From: T. Max Devlin <[EMAIL PROTECTED]>
Crossposted-To: 
comp.lang.java.advocacy,comp.os.ms-windows.advocacy,comp.os.ms-windows.nt.advocacy
Subject: Re: How low can they go...?
Date: Mon, 02 Oct 2000 18:46:54 -0400
Reply-To: [EMAIL PROTECTED]

Said JS/PL in comp.os.linux.advocacy; 
>T. Max Devlin wrote in message
   [...]
>>I didn't threaten to kill anyone I disagreed with, 'JS/PL'.  I
>>threatened to destroy an anonymous identity which posts false statements
>>and lots of bullshit to Usenet.
>
>No you made a pussy attempt at harrasment and threats. Because pussy is your
>nature. It shows in every one of your posts.

You're such a child.

   [...]
>>If only I had ever investigated, or pointedly posted, as you did,
>>personal information about you, as you have done again with James.
>
>You can't because your too stupid. Meanwhile every time you post you
>broadcast the IP of that incredibly un-secure windows box  to the entire
>world you inept clod.

I'm far more familiar with tracing Internet messages than you are,
JS/PL, I am quite sure of that.  I simply haven't bothered.
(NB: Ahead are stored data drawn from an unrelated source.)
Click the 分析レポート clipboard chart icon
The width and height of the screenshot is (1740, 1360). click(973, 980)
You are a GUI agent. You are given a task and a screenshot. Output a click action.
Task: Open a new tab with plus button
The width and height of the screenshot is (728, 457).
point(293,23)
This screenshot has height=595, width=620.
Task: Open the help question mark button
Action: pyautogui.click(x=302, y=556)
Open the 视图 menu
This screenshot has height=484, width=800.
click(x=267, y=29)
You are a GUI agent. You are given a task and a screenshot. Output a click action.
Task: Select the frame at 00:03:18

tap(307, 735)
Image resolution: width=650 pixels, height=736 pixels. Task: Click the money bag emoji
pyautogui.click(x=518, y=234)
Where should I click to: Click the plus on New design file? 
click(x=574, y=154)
>>You're really digging yourself a big hole here, 'JS/PL'.  If I actually
>>thought you were anything but a half-rational idiot, I'd post the
>>entirety of the relevant messages to your ISP, and have you cut off.
>>(You've specifically included personal information in a threatening
>>manner on Usenet about someone who posted something you disagreed with.)
>
>Unlike you, I haven't done anything illegal , so just dial waa waa waa - waa
>waa waa waaaaaa

Well, you've made another veiled threat, and I've certainly got enough
that if it was worth the time, I can drag your butt into court.  Don't
keep digging yourself in deeper.  Friendly and hopeful advice.


>>But I'd prefer you simply post with your real identity, so I didn't have
>>to bother with such childish games.  I figure the reality of the idiocy
>>you pretend to support would be too much for you to sign your real name
>>to, knowing that potentially millions of people might see and recognize
>>what you've posted.  You're a clod.  Go away.
>
>I told you - my name is John Smith, the patent lawyer, Your Dimness.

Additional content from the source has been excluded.